Given problem >> Reproduce the records below word for word, starting at the line containing "At what coordinates" and continuing through the end of the records, and leave the pictures out of your copy.

------

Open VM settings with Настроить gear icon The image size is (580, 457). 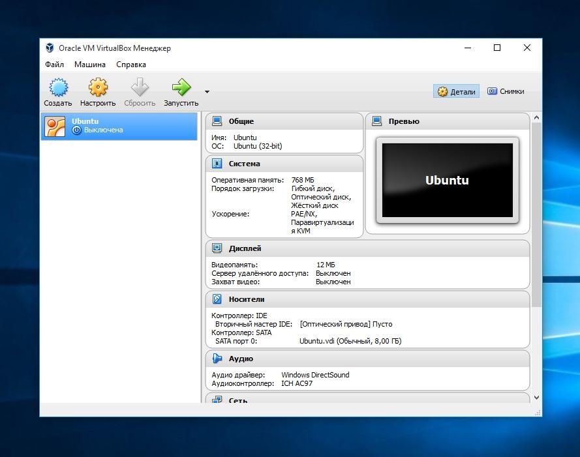point(98,87)
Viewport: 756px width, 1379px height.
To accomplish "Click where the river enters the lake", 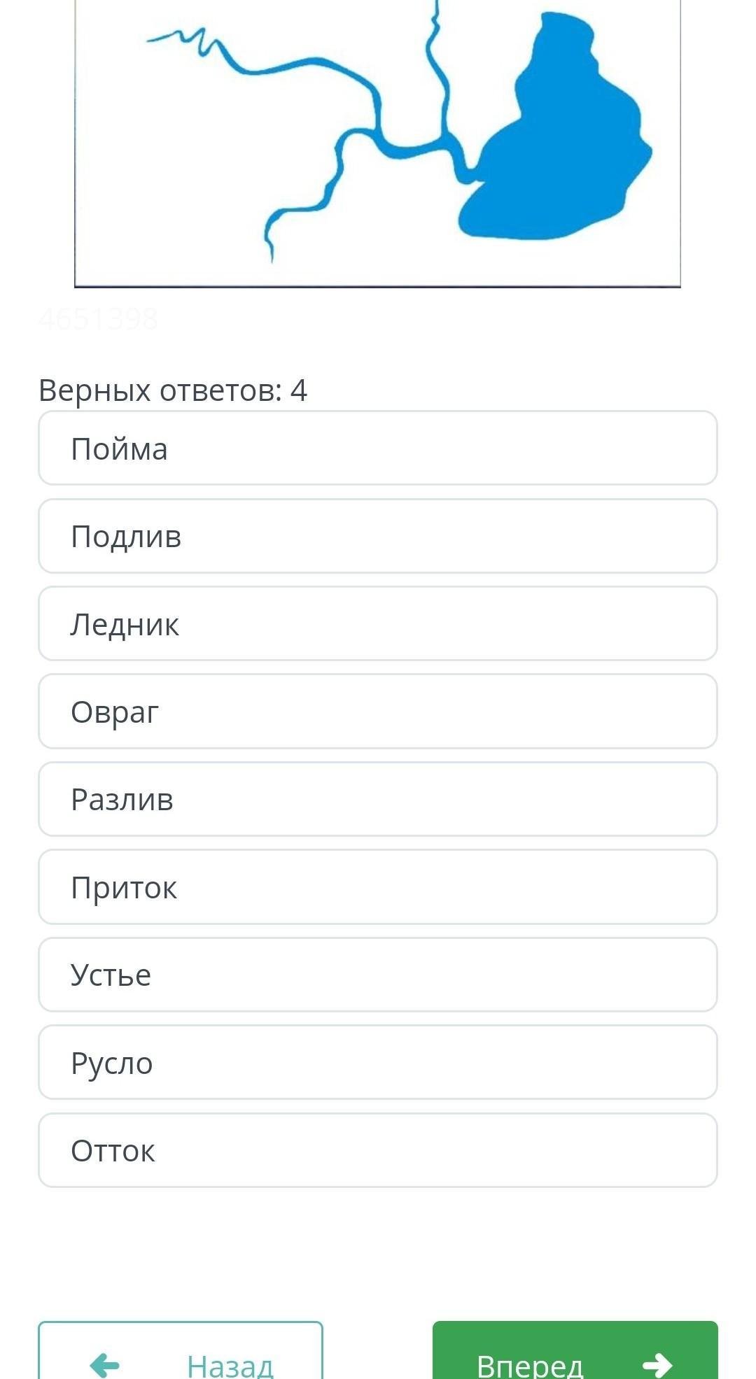I will tap(471, 176).
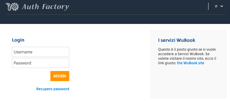Click the I servizi WuBook heading
Viewport: 230px width, 102px height.
tap(177, 40)
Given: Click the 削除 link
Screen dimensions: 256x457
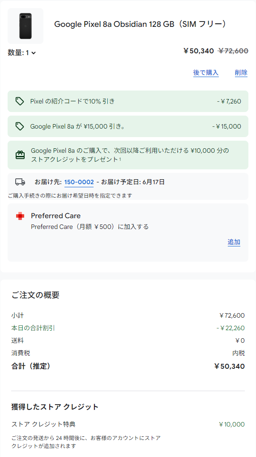Looking at the screenshot, I should click(241, 73).
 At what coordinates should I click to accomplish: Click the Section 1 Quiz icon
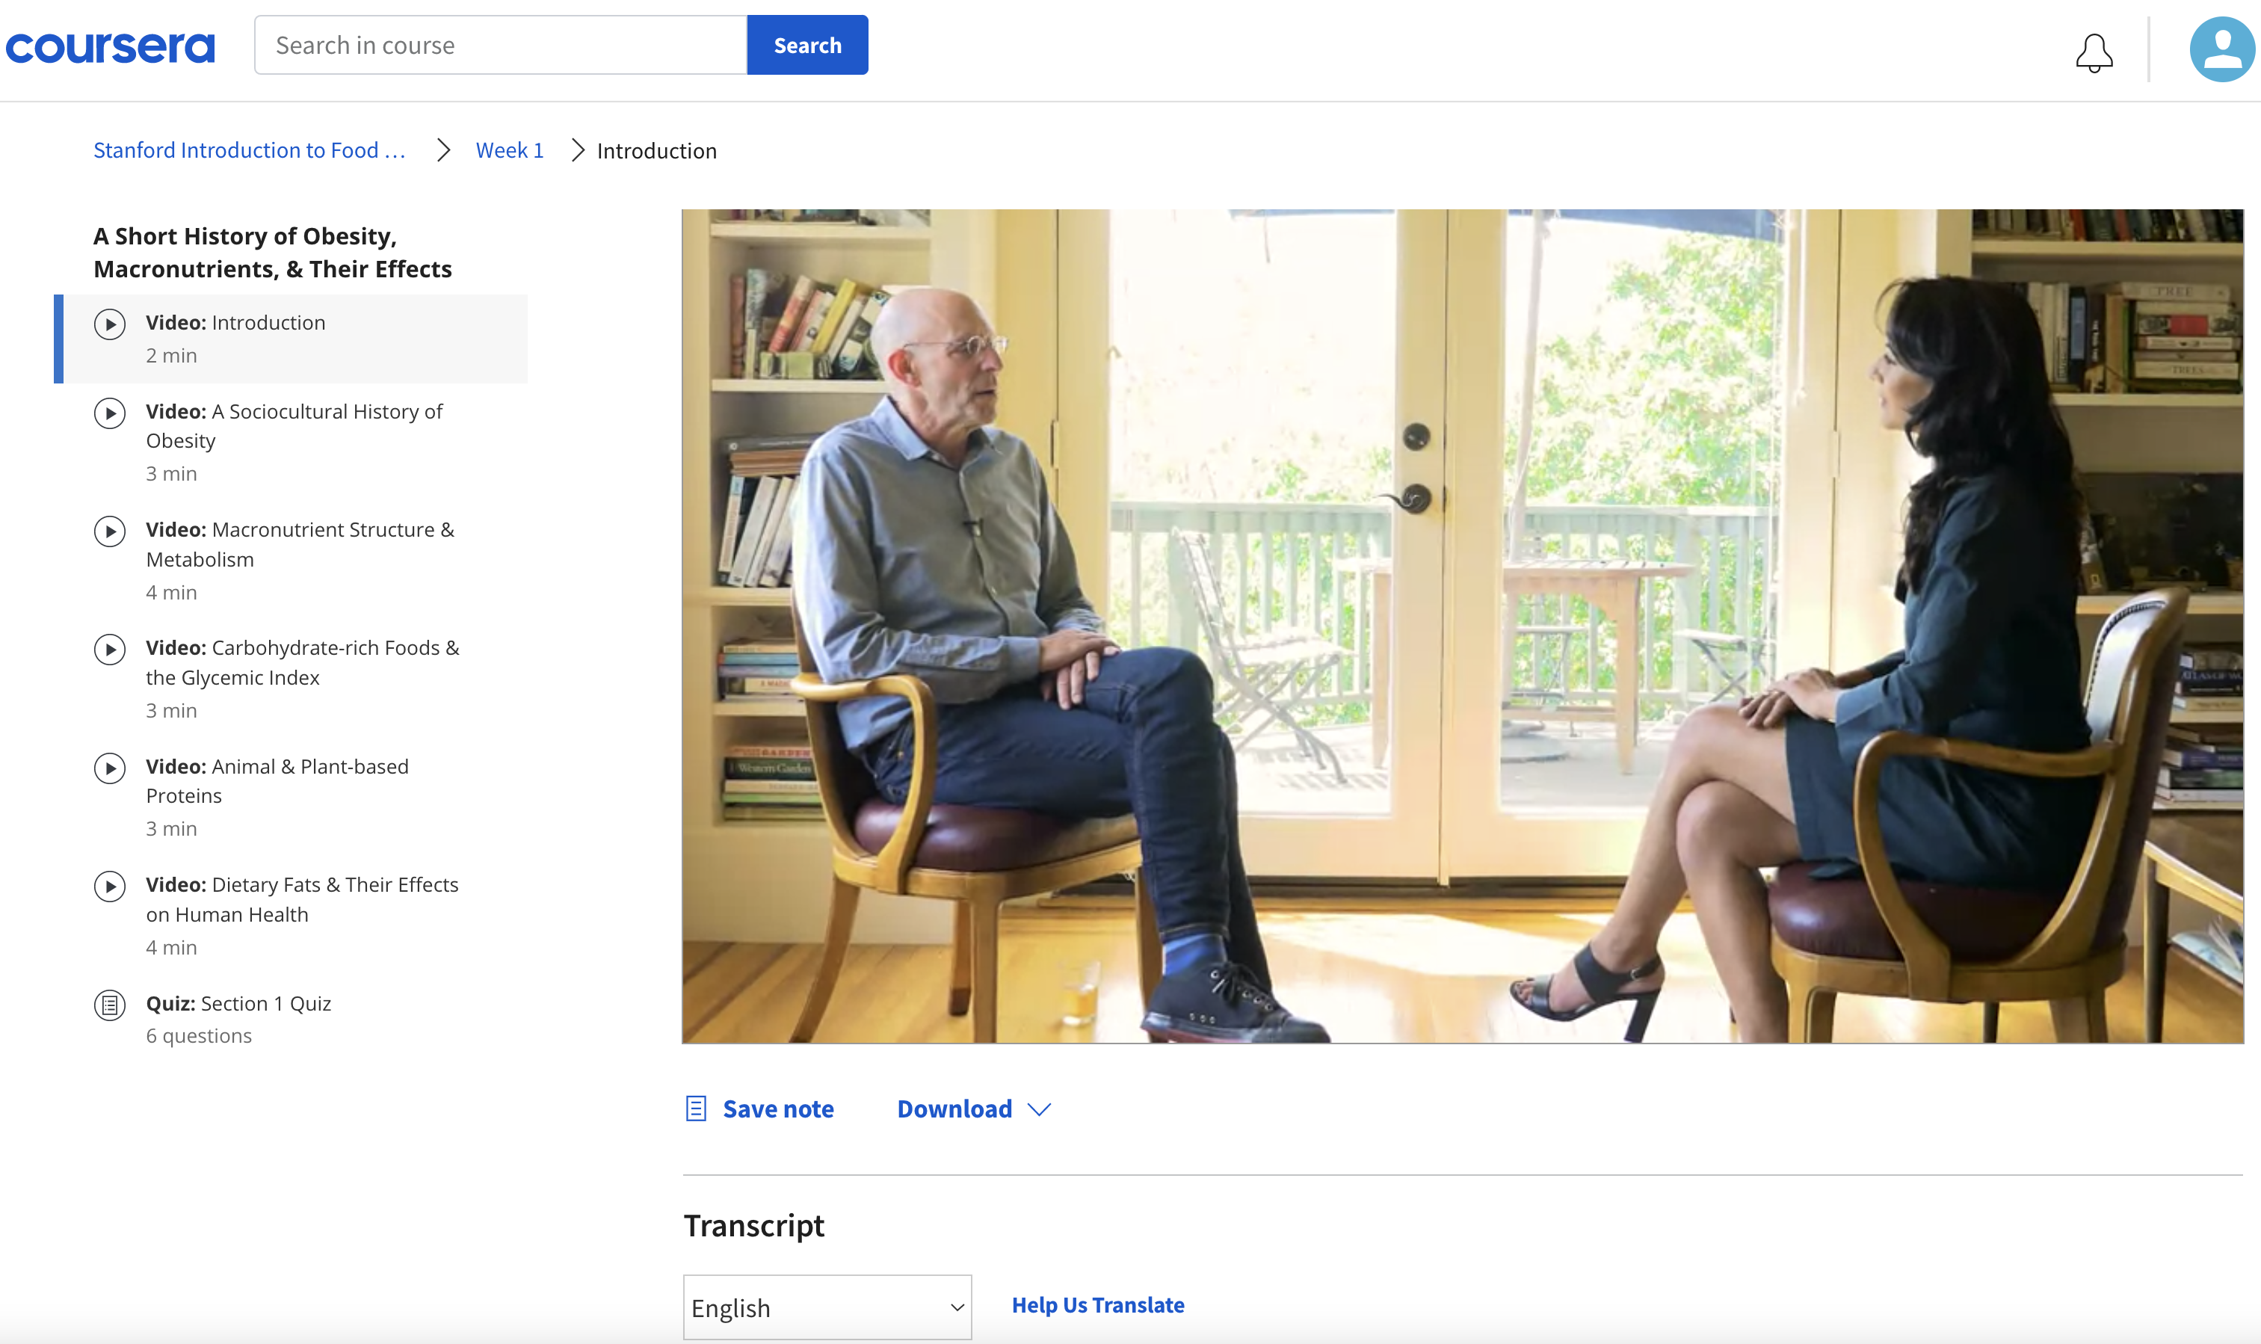click(x=110, y=1004)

------

Solved exercise >>
 At what coordinates should I click to accomplish: Click the Section 1 Quiz icon
click(x=110, y=1004)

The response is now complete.